The ugly truth of our country is that far too many people live with prejudge and hate as a main stay of their daily world.
At present we have a legal battle going on in Georgia and the chief prosecutor has been accused of having an affair with one of the other attorneys on the case. This somehow is supposed to make the prosecutor ineligible to manage the case and cause the entire case to be thrown out on the grounds that some sort of impropriety has taken place. Yet another attempt by the Trump organization to throw shit in the fan to cover his tracks. Why this even got off the ground is a question that cannot be answered with logic only with bullshit excuses as to some nonsense reasoning of sick minds. What needs to happen is that someone needs to put the clock on all these cases and prosecute one right after another until you have all of them resolved before the summer is over. Each time a delay is asked for it should be denied as this mess has had the nation tied up for years and that is long enough to resolve all superfluous issues.
The ugliness of the constant issue of difference whether that be in religion, who we love, who we think we are, race or importance needs to end. This world will some day end and if we are to survive as a species we need to move from here to some other galaxy and that is not going to happen until we learn to trust and work together. It would be nearly impossible to conduct hostile actions on Earth and send teams into space to find another home.

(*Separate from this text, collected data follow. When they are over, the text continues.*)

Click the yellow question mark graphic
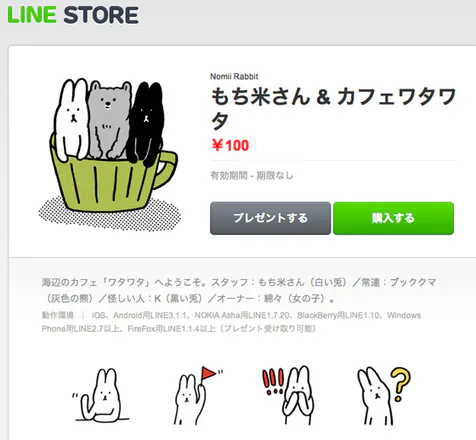Image resolution: width=476 pixels, height=440 pixels. [401, 384]
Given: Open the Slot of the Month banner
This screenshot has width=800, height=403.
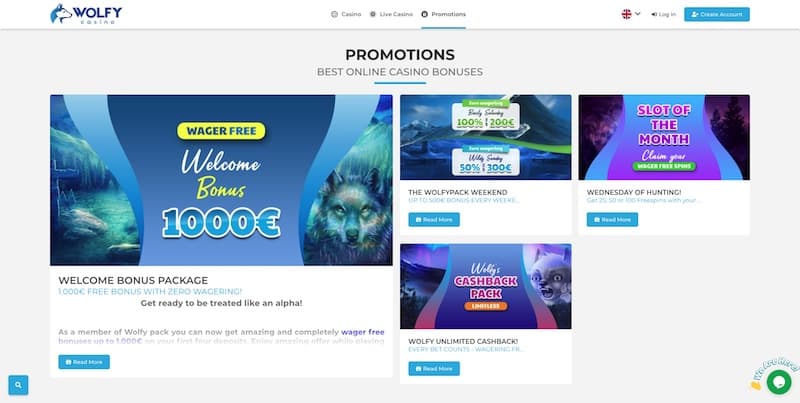Looking at the screenshot, I should tap(664, 137).

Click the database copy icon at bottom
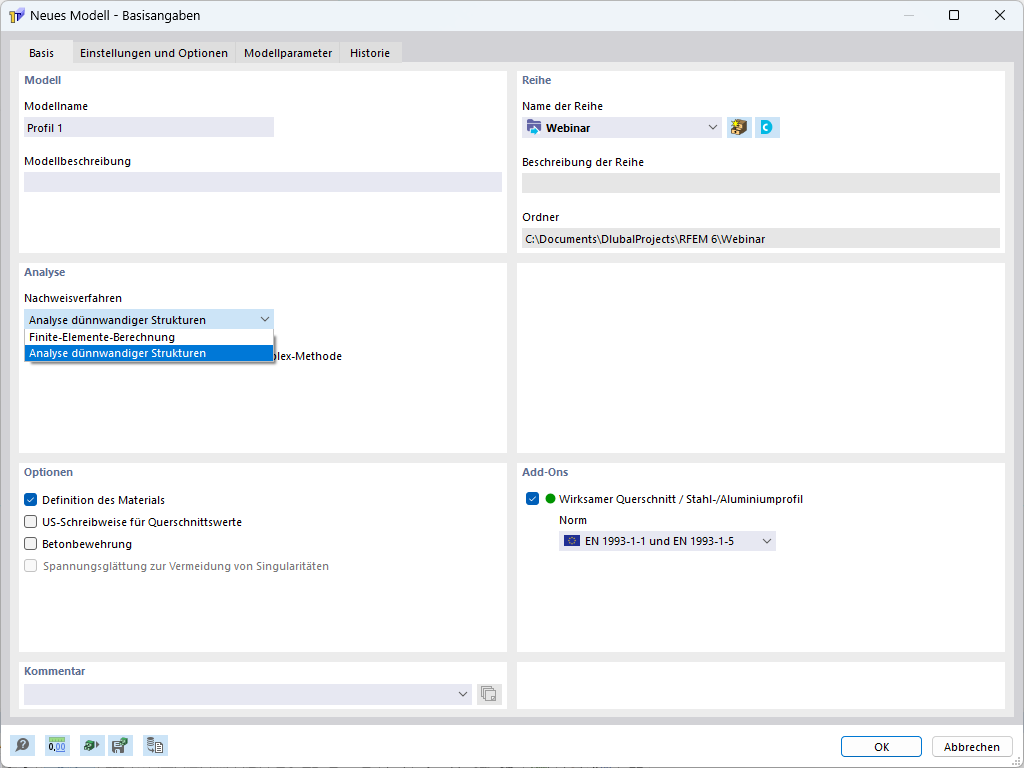pyautogui.click(x=155, y=746)
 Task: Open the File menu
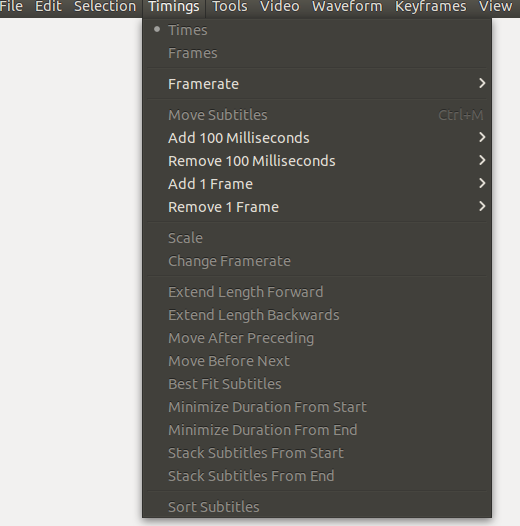click(x=11, y=6)
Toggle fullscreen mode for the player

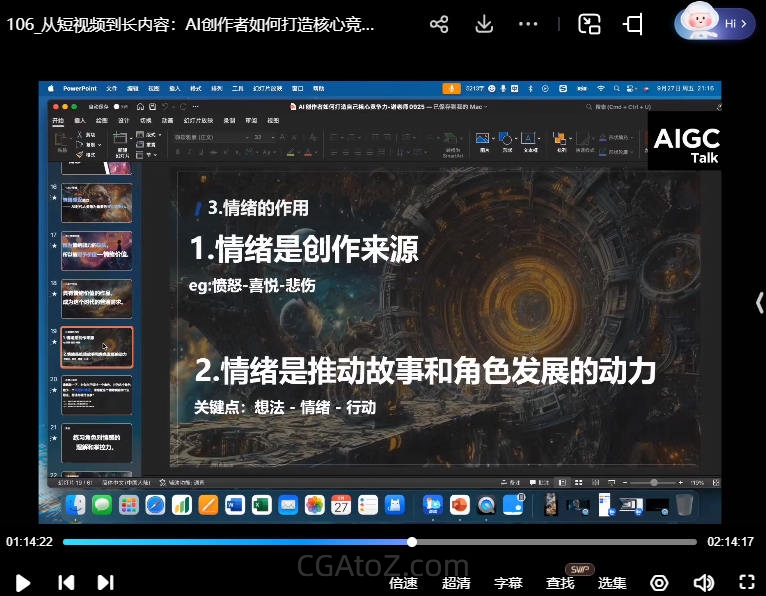coord(746,583)
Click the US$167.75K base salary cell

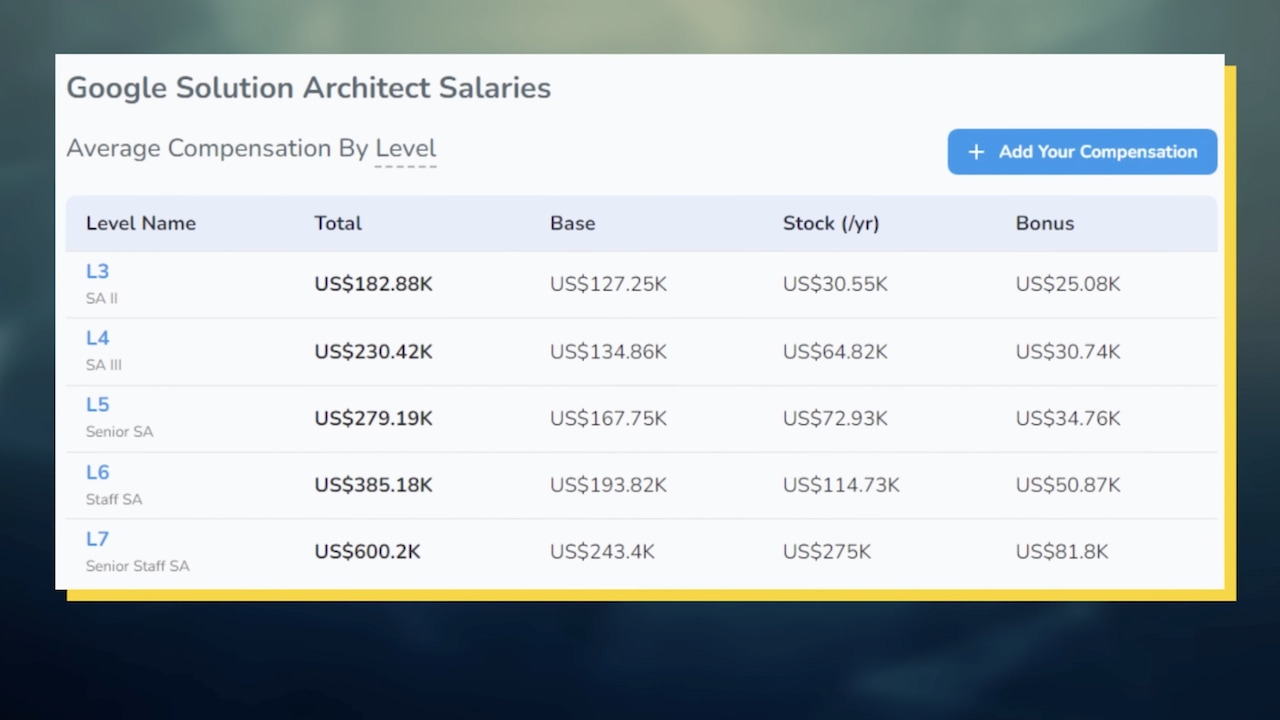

We know not what genetically may be there to meet us. We know that on earth we are 1% brighter than our next closest relative on the evolutionary ladder, the chimpanzee and if the beings we encounter on our travels are advanced that much or more beyond us the effort may be doomed before it can get started. At the present time we are only able to judge ourselves against ourselves and while many base superiority on arbitrary things the true difference has nothing to do with where you are from, what church you attend, or the color of your skin. The true differences are going to be up for grabs and we best be ready.